ChEBI: 2-methyl-3-(3,7,11,15-tetramethylhexadec-2-enyl)naphthalene-1,4-dione is a member of 1,4-naphthoquinones.

Biological Functions

Both vitamins K3 and K4 may produce hyperbilirubinemia and kernicterus in neonates as well as hemolysis in neonates and glucose-6-phosphate–deficient patients. In fact, the only advantage of vitamins K3 and K4 over vitamin K1 is that whereas absorption of vitamin K1 requires the presence of bile, absorption of vitamins K3 and K4 does not, because they are absorbed via a passive process directly from the intestine. This may be a slight advantage for patients with cholestasis or severe pancreatic dysfunction. Only vitamin K1, however, is appropriate therapy for bleeding associated with warfarin and superwarfarin anticoagulation. Vitamin K2 is not used therapeutically.

Mechanism of action

Vitamin K antagonists, such as warfarin, produce their effect on blood coagulation by interfering with the cyclic interconversion of vitamin K and vitamin K 2,3-epoxide. Vitamin K is an essential cofactor necessary for the posttranslational carboxylation of the glutamic acid residues on the N-terminal portions of the specific clotting factors (II, VII, IX, and X) and anticoagulant proteins, such as protein C. This γ-glutamyl carboxylation results in a new amino acid, γ-carboxyglutamate, which through chelation of calcium ions causes the proteins to undergo a conformational change.
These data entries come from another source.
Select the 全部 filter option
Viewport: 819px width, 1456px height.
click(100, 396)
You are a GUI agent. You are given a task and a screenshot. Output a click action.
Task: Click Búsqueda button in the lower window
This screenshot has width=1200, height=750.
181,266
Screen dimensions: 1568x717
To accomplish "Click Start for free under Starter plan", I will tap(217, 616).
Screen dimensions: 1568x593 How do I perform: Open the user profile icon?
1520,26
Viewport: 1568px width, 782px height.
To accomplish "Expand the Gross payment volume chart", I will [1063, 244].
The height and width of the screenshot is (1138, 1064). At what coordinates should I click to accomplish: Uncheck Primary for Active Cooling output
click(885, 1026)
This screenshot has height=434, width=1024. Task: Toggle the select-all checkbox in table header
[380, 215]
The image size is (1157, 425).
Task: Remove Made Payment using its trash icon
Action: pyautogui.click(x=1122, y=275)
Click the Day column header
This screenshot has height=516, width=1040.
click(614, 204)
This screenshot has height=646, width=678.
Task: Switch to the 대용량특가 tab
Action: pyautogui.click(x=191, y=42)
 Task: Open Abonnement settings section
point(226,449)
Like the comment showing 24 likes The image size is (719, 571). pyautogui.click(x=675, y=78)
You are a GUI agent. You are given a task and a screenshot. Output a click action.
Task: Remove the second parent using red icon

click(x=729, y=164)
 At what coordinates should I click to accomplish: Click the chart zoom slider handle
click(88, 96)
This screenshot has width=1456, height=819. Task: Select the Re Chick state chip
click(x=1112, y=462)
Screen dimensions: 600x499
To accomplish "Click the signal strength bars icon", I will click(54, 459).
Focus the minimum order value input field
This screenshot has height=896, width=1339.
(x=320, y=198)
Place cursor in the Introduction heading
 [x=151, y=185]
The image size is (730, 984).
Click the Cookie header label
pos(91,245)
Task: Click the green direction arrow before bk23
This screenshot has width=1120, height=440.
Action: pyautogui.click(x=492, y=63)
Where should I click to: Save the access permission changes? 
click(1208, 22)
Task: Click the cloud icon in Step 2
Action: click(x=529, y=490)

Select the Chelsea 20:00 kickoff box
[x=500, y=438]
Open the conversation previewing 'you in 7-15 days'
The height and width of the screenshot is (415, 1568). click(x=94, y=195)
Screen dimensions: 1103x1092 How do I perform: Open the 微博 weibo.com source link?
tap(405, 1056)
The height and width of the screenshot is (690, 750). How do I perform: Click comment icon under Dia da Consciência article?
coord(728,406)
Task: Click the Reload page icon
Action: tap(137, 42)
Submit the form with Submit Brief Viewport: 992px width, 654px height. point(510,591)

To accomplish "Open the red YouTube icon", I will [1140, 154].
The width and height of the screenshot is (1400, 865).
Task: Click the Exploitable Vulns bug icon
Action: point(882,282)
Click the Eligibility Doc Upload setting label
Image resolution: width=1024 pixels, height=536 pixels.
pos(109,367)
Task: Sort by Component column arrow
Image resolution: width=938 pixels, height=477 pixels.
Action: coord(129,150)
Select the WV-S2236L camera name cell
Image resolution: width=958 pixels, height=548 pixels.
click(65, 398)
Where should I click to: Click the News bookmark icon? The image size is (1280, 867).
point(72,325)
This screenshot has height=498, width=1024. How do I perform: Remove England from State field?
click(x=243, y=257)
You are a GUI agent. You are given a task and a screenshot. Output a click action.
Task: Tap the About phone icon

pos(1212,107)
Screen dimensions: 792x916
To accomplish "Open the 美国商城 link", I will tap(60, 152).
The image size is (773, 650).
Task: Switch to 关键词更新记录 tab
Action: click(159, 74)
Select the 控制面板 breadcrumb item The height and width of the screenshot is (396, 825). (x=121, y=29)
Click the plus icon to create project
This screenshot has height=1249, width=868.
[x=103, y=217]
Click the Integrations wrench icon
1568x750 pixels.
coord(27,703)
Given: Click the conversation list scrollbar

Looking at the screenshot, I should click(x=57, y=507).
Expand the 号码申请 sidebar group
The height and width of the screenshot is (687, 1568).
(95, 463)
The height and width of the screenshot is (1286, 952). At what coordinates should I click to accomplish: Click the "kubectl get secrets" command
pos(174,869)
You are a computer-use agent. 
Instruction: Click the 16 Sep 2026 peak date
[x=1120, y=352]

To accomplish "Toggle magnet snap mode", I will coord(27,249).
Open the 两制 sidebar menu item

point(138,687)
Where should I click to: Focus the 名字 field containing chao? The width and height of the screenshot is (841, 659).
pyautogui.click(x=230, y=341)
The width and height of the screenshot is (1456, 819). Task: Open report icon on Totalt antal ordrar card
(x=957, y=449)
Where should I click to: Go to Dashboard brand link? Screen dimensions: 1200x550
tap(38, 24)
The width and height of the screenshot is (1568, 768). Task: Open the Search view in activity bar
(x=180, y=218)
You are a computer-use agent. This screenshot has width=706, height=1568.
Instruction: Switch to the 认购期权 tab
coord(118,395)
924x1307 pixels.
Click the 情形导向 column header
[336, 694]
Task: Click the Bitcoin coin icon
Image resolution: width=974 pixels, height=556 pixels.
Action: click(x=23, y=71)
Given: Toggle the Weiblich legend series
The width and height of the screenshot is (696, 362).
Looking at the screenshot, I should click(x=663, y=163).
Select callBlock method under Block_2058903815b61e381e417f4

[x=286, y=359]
This change in tertiary structure allows the four vitamin K–dependent clotting factors to become activated and bind to the negatively charged phospholipid membranes during clotting cascade activation.

Pharmacokinetics

The half-life of vitamin K1 is quite short—only 1.7 hours via the intravenous route and 3–5 hours via the oral route. When given orally, vitamin K1 is absorbed directly from the proximal small intestine in an energy-dependent and saturable process that requires the presence of bile salts. These kinetic features argue for administration in divided doses rather than larger, single daily doses. The typical starting point for adults with drug-induced hypoprothrombinemia is 2.5 to 10 mg of vitamin K1 orally, repeating in 12 to 48 hours if needed. In cases of ingestion of long-acting superwarfarin rodenticides (e.g., brodifacoum), therapy may be 125 mg/day for weeks or months. Practically speaking, because vitamin K1 is dispensed as 5-mg tablets, superwarfarin-poisoned patients may require 10 to 30 tablets every 6 hours.

Clinical Use

Vitamin K1 (phytonadione, Mephyton) is the form of vitamin K most often used therapeutically. Vitamin K1 is safe for use in infants, pregnant women, and patients with glucose-6-phosphate deficiency.

Safety Profile

Moderately toxic by subcutaneous route. An experimental teratogen. When heated to decomposition it emits acrid smoke and irritating fumes.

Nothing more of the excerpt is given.